VIRUS-MVP

VIRUS-MVP is a heatmap-centric visualization web application that encodes mutational information across viral populations e.g., SARS-CoV-2 & MPOX. You can find deployed versions of VIRUS-MVP (without user upload functionality) at https://virusmvp.org/.

The data visualized by VIRUS-MVP is generated and annotated by two upstream components of this project:

• nf-ncov-voc - genomics workflow for variant calling and annotation
• pokay - mutation function annotation repository

Native vs Docker installation

VIRUS-MVP can be installed natively, or built through Docker.

A native installation will provide optimal performance on Windows and Mac machines, as there are varying performance costs associated with the Linux virtualization layer used to build Docker containers. VIRUS-MVP docker containers also use port mapping, which incurs additional performance costs.

However, Docker installations are highly portable. Installing VIRUS-MVP through Docker maintains a consistent and reproducible environment across systems, with minimal dependency errors. This consistency is especially useful when deploying the application, as variability between testing and production environments will be reduced.

Native installation steps

0. (If uploading your own data) Install Nextflow + Docker

File uploads trigger the nf-ncov-voc workflow written in Nextflow.

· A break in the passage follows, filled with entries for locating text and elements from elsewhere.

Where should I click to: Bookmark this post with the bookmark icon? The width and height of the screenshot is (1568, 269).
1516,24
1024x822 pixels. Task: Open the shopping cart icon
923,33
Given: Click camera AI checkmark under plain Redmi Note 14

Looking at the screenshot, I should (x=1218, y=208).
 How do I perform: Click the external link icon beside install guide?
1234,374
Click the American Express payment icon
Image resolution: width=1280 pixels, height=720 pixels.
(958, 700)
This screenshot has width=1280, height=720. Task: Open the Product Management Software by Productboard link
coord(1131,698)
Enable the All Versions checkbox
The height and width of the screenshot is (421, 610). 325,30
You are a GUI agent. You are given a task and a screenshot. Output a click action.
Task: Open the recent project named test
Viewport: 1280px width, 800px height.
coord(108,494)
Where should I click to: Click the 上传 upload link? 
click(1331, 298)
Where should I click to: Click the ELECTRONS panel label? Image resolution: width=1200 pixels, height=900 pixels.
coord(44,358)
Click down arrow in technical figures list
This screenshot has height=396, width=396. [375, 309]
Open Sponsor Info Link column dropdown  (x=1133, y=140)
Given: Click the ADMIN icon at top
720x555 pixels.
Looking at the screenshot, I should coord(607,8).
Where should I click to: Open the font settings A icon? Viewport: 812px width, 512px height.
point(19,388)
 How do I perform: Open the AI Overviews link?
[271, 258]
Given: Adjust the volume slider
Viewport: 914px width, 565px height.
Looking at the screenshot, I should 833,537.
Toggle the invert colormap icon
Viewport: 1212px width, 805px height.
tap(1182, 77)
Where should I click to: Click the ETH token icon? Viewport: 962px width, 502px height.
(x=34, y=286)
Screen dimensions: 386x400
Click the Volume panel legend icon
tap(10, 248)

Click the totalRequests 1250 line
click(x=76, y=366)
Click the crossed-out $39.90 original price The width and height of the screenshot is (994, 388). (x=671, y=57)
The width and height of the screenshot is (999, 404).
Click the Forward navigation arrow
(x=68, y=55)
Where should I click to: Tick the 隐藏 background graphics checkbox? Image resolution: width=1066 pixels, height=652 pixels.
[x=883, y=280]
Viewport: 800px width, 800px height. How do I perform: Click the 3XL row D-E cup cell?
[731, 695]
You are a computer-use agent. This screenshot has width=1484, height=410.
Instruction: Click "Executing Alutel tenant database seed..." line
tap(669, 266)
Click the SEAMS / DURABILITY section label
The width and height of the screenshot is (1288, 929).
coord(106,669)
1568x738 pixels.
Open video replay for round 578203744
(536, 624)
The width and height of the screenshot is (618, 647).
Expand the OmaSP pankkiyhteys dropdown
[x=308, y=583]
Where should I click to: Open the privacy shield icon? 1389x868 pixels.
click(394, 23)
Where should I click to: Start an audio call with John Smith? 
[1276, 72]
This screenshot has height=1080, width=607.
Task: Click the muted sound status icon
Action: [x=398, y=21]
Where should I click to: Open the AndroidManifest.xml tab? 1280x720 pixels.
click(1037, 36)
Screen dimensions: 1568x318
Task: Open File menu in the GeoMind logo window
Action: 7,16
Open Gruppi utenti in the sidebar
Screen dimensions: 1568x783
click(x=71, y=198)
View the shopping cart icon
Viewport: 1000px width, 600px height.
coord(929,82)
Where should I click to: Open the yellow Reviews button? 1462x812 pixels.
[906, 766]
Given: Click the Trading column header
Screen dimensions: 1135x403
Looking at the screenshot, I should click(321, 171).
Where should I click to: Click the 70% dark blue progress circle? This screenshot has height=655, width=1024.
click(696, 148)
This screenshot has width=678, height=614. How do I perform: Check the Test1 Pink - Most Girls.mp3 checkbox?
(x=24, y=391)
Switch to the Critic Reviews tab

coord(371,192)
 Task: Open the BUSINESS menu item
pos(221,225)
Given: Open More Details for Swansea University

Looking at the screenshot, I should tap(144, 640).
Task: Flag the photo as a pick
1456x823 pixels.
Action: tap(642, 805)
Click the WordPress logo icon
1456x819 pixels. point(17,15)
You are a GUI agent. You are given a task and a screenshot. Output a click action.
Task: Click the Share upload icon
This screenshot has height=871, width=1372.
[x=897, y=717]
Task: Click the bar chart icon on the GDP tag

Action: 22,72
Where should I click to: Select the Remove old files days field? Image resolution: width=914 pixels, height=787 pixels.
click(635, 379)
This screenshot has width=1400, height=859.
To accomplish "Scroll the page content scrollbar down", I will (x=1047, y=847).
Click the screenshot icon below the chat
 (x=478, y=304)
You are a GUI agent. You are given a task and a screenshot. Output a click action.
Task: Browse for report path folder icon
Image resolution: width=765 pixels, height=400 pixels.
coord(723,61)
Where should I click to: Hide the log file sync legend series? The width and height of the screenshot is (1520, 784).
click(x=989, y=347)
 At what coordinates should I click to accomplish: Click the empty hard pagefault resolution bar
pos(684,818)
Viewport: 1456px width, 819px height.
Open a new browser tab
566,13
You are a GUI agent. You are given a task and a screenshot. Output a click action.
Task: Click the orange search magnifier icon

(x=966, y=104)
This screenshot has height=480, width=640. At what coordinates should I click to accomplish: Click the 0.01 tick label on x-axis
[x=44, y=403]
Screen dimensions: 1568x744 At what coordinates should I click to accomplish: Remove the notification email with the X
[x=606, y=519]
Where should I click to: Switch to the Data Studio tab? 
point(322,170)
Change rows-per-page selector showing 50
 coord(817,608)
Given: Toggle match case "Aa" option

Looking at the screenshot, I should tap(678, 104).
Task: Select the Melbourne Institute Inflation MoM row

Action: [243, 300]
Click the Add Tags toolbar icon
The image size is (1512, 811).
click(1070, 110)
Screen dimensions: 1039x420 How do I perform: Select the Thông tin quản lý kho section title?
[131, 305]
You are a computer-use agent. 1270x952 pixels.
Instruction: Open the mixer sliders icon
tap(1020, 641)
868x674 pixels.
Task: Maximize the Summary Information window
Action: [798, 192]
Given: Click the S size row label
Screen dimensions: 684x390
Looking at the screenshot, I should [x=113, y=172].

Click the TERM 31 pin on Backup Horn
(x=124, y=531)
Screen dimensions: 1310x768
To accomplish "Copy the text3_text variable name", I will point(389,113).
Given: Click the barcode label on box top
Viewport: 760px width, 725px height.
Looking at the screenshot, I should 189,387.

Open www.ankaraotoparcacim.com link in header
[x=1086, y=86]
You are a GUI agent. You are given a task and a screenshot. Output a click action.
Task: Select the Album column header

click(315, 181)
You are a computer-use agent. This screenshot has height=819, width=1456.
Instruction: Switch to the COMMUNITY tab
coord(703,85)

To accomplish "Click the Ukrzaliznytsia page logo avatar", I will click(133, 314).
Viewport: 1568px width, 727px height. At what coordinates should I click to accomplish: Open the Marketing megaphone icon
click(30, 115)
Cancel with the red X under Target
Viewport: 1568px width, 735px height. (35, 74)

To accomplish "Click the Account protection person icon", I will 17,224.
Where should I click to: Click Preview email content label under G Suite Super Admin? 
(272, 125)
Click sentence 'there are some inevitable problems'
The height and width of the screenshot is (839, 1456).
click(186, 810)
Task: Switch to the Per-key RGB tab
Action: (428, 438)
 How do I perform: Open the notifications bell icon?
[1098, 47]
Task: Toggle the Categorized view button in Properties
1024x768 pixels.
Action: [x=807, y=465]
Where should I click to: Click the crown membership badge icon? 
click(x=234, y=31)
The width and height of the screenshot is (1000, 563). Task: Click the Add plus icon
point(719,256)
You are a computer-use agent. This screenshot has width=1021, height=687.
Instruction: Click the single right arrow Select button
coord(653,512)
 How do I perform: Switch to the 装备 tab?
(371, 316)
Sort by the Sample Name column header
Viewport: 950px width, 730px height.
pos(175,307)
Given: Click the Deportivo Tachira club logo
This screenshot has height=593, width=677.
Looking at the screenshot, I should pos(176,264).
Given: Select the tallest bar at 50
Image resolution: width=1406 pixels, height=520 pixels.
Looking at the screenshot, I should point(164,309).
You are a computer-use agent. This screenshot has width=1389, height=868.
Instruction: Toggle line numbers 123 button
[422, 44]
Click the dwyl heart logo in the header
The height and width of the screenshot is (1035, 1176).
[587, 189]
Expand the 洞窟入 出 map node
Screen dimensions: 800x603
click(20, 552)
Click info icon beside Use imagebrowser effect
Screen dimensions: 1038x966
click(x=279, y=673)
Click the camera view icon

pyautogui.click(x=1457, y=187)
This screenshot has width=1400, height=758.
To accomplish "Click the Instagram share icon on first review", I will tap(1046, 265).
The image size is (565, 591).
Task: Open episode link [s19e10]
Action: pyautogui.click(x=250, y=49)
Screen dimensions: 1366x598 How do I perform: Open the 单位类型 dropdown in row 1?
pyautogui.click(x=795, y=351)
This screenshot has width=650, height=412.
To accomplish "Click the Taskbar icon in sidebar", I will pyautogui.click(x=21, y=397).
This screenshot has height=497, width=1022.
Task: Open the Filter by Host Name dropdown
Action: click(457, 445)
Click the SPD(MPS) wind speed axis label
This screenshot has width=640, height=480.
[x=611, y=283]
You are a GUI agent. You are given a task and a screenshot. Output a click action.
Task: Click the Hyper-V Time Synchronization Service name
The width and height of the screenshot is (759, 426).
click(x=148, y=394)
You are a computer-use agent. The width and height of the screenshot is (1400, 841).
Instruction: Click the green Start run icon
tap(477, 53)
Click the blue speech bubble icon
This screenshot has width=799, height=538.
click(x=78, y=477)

1. Clone the repository and its submodules

$ git clone git@github.com:cidgoh/VIRUS-MVP.git --recurse-submodules

2. Setup a venv environment

This does not provide the same performance overhead of a Docker container, as all venv will do is create a unique folder for the dependencies you will install natively on your operating system.

$ cd VIRUS-MVP

$ python3 -m venv myenv

$ source myenv/bin/activate

(myenv) $ pip install -r requirements.txt

3. Run the application

(myenv) $ python app.py

Go to http://0.0.0.0:8050/.

Note: Run the app from the root project directory to ensure all assets (e.g., JavaScript) load correctly.

Docker installation steps

It is a relatively simple setup. Just make sure you have Docker installed.

$ docker-compose build

$ docker-compose up

Warning: our docker setup bind mounts the host socket to the container. You should use a socket proxy prior to deployment.

One currently unresolved issue: If you upload a file while the application is deployed through Docker, and then later attempt to upload a file while the application is deployed natively, the application will likely run into permission issues related to the nf-ncov-voc cache. You can fix this by removing all cache files in the nf-ncov-voc/ directory:

$ rm -r results work .nextflow .nextflow.log* capsule framework plugins secrets tmp

You may have to use sudo.

Usage

A navbar at the top of the application has links to both this repository and the underlying genomics workflow. Clicking the "TUTORIAL" link will display this README in-app.

A legend at the top of application provides a detailed explanation of the heatmap view.

Heatmap view

The left axis encodes viral lineages. Lineages belonging to VOC are in bold, and lineages belonging to VOI are in italics. Actively circulating lineages are denoted with ⚠️.

The right axis encodes the number of genomic sequences analyzed for each lineage.

The top axis encodes the nucleotide position of lineage mutations, with respect to the reference genome.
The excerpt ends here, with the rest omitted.